Prompt =
Leaving out all pictures, transcribe exactly the lines between the line with "For the post" and the last line of the records below, both included.
BEGIN Data to examine
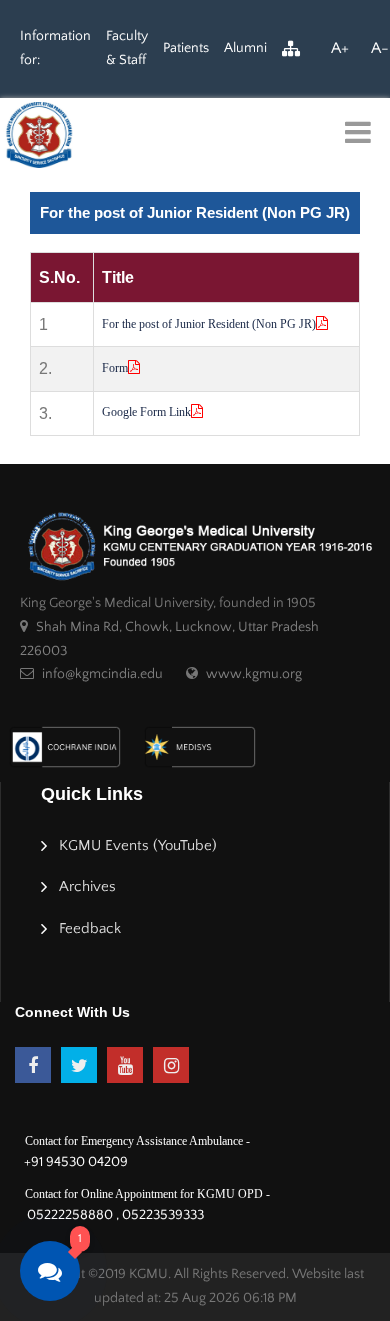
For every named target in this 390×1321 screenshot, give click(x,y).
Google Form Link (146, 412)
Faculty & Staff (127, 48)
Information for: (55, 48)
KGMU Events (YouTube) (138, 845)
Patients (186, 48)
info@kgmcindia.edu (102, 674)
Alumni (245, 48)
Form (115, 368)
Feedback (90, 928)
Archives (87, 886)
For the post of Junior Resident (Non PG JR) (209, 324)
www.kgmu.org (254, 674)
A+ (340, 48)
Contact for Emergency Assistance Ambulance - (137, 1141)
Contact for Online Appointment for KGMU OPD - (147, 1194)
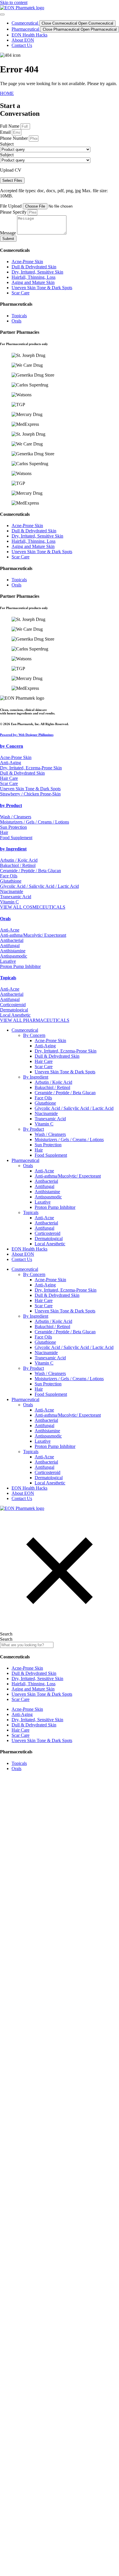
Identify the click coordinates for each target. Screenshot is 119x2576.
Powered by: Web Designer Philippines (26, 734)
END Data to examine
Written solution =
For the post of Junior Resident (Non PG JR) (209, 324)
www.kgmu.org (254, 674)
A+ (340, 48)
Contact for Emergency Assistance Ambulance - (137, 1141)
Contact for Online Appointment for KGMU OPD - (147, 1194)
Identify the click coordinates for each target. Screenshot is 119x2576.
Powered by: Web Designer Philippines (26, 734)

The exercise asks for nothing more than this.